The past week or two have been so full that many things have gone undone, such as writing on here, for instance. The issues, both personal and diocesan, are not ones I can write about. Suffice it to say that they have been demanding, draining and time consuming. I am not complaining: this is what I knowingly let myself in for when I accepted nomination all those months ago and the busyness has been an occasion for learning and growth and has thus been oddly invigorating. There have been times though when I have needed an escape of sorts, so along with the full timetable that comes as an inescapable accessory to the pointy hat, I have been frantically reading and watching the occasional video.

There's a distinction I have sometimes used in sermons, between amusement and entertainment.

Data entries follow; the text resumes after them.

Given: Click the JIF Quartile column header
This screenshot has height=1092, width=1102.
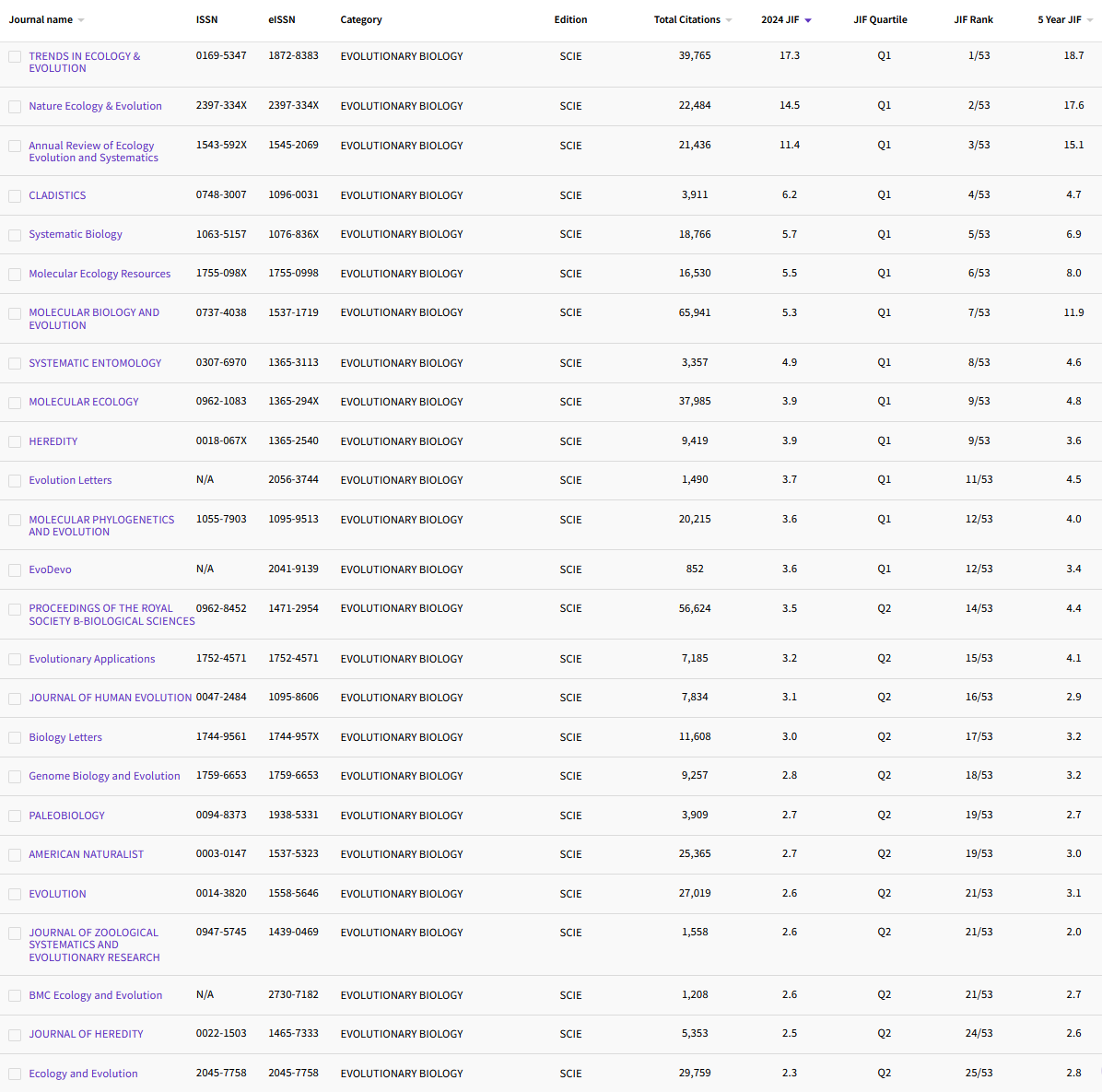Looking at the screenshot, I should 880,19.
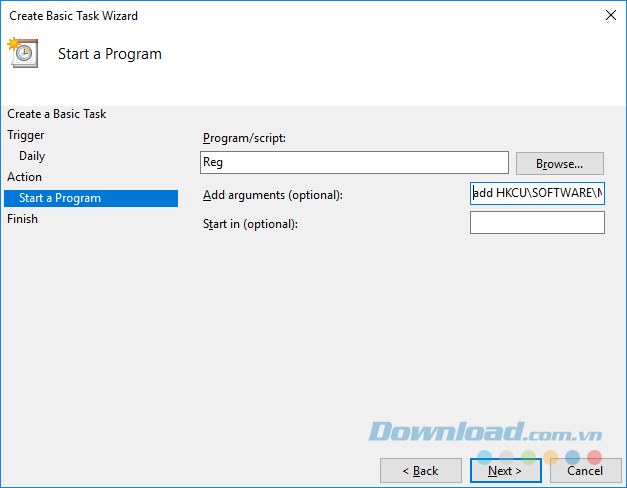627x488 pixels.
Task: Click the Program/script label
Action: (244, 138)
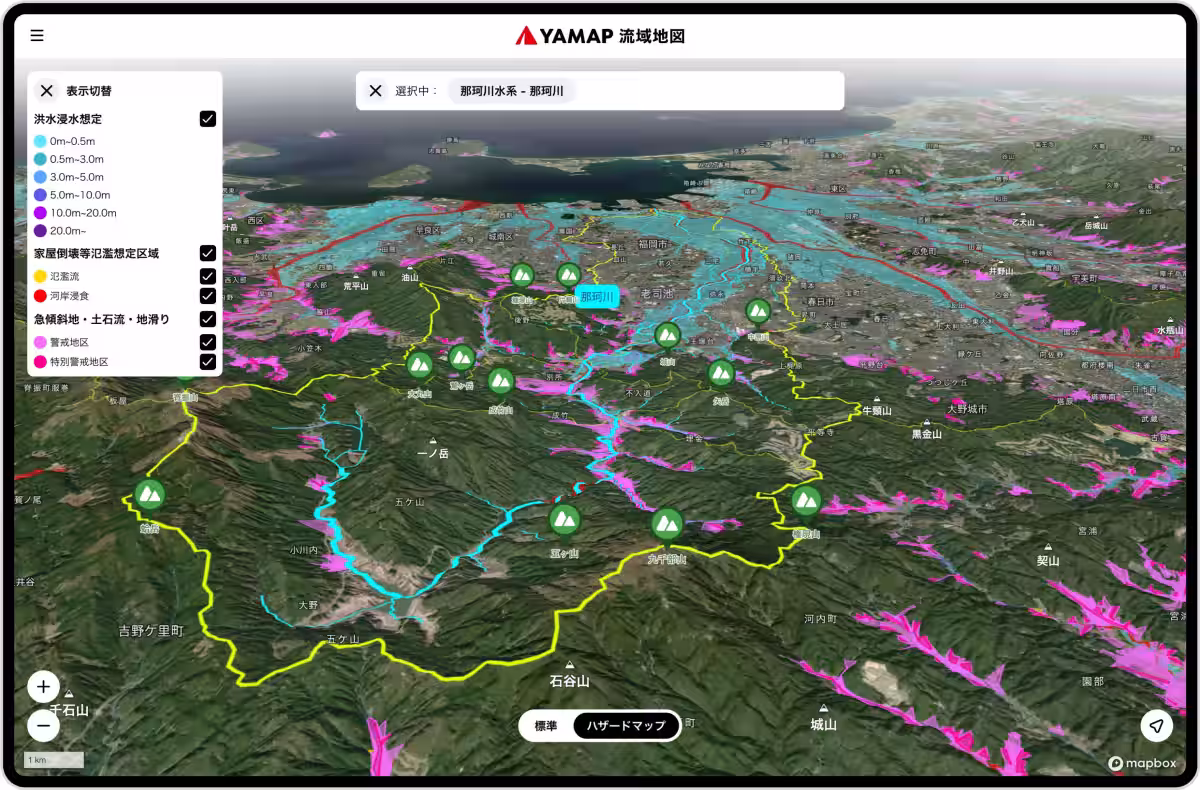The height and width of the screenshot is (790, 1200).
Task: Open the mapbox attribution link
Action: [1144, 763]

I have taught that the word amuse consists of a negative prefix (a-) attached to the word muse meaning to inspire. Amusement is thus the negation of thinking, and it is contrasted with entertainment which is the adoption, consideration and enjoyment of ideas, aesthetic experiences or whatever. Just as we entertain a guest, the ejoyed thing is invited in, a relationship is built and we consider how far the entertained one will be a part of our future life. Entertainment invites growth. Amusement invites temporary anaesthesia.  It's a useful distinction. So useful in fact that even now, when I have learned after the fact that this little piece of entymology is actually inaccurate, I have decided to retain it's valuable services nonetheless. I don't have a lot of time for amusement as I have previously and erroneously defined it. For me, reading blockbuster novels or films without anything to think about or be moved by is inexpressibly tedious. Watching a sporting match is fine as long as there is a sense of narrative - as for example in a cricket test match- but sports which are purely spectacle, such as competitive ballroom dancing, just don't do it for me, I'm afraid, skillful though they may well be. Contrary to my usual inclinations, I haven't been able to garner the slightest interest in the Commonwealth Games this time around, maybe because of lack of time, maybe because I can't see the venues without thinking about the folks whose homes were bulldozed to improve the view from them.

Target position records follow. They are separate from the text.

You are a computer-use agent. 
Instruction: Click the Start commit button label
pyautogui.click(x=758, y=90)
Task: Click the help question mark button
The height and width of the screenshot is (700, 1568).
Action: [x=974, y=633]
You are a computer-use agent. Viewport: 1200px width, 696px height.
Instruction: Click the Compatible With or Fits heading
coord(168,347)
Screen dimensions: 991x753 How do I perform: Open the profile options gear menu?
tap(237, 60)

So, lately I been entertained in a feeling response tear jerking sort of way by Sandra Bullock in The Blind Side and in a stay awake thinking about the implications sort of way by the docudrama Bloodlines. Mostly, I have been entertained by a biography of JRR Tolkien and The Beauty of the Infinite by David Bentley Hart. I've found the odd spot of gardening and home improvement quite entertaining. But as far as amusement - switching off the brain completely in order to escape into some reality completely unconnected from this one- goes, the only thing that has happened this week has been Paul Henry. He's certainly been fairly amusing.

- Posted using BlogPress from my iPad


Ben said…
As someone who likes to think of himself as an entertainer I thoroughly appreciated reading your distinction between amusement and entertainment. The real etymology isn't too far from your guess (as I'm sure you know). My dictionary says this on the subject...

"ORIGIN late 15th cent. (in the sense [delude, deceive] ): from Old French amuser ‘entertain, deceive,’ from a- (expressing causal effect) + muser ‘stare stupidly.’ The current senses date from the mid 17th cent."

To stare stupidly. What a wonderful phrase.
Jules said…
Hi Kelvin : I may have double or triple posted due to a odd browser hiccup.

Only one post, the previous one, on enjoying your reflections, and on Meister Eckhart was intended.